The House on Friday voted against authorizing continued U.S. military operations in Libya for one year. Proponents had urged passage of the measure, which would have allowed aid but prohibited the deployment of ground troops.
Only eight House Republicans supported the authorization, despite public support from Senate Armed Services ranking member John McCain, R-Ariz., and Sen. Lindsey Graham, R-S.C., both considered respected voices on national security within their party.
The resolution failed on a 123-295 vote.
Speaking in opposition to the measure, House Armed Services Chairman Buck McKeon, R-Calif., said it is “not appropriate to cover [President Obama’s] lapses with a blanket authorization.”
White House officials have argued that the military effort in Libya, largely in support of NATO operations, does not amount to a war and does not require congressional authorization under the War Powers Act. But many lawmakers, including several who supported the operations when they began in March, argue that Obama is splitting hairs on the definition of war.

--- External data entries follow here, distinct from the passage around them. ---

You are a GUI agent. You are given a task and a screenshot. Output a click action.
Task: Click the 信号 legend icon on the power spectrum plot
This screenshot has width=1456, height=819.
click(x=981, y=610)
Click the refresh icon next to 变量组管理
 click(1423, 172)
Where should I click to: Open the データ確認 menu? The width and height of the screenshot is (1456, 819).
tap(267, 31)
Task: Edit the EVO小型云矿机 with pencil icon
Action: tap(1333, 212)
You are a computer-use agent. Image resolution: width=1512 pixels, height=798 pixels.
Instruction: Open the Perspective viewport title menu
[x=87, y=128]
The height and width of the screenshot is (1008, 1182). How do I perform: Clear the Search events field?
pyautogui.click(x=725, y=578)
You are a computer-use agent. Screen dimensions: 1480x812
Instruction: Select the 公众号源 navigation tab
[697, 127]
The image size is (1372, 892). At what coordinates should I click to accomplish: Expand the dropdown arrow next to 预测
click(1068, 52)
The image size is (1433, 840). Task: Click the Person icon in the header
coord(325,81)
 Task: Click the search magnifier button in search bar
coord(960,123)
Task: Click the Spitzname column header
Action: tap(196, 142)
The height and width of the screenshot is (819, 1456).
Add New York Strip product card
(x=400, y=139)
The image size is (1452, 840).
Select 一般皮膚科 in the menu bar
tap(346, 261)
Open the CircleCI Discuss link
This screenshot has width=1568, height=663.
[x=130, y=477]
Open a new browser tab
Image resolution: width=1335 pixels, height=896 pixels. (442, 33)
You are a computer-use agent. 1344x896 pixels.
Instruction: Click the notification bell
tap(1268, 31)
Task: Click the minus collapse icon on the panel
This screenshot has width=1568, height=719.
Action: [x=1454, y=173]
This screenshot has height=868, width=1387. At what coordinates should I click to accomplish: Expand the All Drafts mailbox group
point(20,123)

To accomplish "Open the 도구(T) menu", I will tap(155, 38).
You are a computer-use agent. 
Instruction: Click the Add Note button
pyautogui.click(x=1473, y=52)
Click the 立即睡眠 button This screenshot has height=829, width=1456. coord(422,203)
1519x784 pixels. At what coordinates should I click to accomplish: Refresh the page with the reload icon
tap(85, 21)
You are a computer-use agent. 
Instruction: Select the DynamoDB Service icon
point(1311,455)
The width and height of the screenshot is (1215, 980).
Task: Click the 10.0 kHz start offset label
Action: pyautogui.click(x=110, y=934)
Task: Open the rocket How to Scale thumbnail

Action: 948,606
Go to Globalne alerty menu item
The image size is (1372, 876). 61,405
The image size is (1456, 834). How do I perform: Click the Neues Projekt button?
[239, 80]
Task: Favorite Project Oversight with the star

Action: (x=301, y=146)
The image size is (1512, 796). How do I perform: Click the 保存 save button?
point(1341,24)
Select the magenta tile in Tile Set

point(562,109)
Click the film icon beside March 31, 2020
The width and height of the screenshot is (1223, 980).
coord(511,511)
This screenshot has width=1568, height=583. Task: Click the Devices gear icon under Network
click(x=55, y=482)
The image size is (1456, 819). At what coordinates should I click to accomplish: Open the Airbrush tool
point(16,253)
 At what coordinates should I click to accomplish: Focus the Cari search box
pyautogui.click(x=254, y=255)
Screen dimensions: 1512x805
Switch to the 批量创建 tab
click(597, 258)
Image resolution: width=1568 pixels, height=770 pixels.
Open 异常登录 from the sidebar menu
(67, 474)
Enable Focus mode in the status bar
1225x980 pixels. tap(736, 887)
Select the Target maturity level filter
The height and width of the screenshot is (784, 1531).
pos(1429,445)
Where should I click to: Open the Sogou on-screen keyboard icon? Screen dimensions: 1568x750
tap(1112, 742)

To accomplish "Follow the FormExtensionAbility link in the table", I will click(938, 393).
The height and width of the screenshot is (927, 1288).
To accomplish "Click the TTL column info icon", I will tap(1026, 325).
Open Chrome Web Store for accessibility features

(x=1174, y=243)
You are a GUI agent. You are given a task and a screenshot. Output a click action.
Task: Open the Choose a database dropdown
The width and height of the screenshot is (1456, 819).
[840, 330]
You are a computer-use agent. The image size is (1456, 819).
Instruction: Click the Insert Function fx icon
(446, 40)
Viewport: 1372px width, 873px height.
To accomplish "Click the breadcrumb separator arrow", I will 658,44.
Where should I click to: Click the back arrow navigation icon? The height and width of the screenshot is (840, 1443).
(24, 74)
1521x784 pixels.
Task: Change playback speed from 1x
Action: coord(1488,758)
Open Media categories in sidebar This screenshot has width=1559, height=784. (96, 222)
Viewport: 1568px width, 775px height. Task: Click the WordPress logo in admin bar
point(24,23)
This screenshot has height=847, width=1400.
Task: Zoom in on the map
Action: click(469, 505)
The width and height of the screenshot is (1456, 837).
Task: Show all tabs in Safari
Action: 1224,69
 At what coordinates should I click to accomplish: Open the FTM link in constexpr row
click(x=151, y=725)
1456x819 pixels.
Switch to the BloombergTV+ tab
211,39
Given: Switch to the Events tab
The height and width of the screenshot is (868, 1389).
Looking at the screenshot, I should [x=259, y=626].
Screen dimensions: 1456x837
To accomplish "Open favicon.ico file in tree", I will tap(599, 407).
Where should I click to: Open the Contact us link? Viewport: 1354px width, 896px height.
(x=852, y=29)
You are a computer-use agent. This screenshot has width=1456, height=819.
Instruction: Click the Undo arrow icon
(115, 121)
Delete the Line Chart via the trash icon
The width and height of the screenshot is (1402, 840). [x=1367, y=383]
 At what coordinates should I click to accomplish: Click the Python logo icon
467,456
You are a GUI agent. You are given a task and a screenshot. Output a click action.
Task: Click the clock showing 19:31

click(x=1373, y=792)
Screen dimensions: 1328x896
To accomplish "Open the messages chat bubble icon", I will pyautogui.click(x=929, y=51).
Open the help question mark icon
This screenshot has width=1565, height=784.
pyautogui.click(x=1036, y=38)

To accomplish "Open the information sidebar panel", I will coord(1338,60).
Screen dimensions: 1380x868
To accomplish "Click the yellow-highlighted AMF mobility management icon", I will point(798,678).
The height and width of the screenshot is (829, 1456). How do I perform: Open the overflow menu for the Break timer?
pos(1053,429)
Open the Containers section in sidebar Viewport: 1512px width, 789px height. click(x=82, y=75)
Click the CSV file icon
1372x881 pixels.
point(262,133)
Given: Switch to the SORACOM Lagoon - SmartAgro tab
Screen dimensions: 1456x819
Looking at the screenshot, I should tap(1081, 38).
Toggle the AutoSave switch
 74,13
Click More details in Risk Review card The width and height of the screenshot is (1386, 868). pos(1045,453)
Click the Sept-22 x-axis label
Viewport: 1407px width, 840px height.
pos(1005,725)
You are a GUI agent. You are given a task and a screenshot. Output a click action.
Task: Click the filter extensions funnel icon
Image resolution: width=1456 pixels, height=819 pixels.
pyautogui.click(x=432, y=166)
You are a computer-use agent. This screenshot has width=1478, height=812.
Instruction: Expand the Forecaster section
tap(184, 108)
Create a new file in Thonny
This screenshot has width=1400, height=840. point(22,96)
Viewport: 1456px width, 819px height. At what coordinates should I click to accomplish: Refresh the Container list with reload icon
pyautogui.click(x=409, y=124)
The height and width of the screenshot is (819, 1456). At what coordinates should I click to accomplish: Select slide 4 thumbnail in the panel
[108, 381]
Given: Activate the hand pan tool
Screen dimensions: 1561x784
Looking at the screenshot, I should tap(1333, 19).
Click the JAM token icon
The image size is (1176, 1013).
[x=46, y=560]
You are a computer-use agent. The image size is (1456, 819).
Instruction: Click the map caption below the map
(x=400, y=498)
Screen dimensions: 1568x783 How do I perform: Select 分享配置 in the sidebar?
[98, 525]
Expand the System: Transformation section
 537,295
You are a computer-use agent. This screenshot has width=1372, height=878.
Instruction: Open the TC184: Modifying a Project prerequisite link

The House is now debating a second bill backed by the chamber's GOP leaders that would cut off funds for any U.S. combat missions as part of the NATO-led effort to oust Libyan strongman Muammar el-Qaddafi.
The bill, which is highly unlikely to pass the Senate, would still provide funding for support missions, such as combat search-and-rescue and aerial refueling. But it would block money for Predator drone strikes and other hostile actions.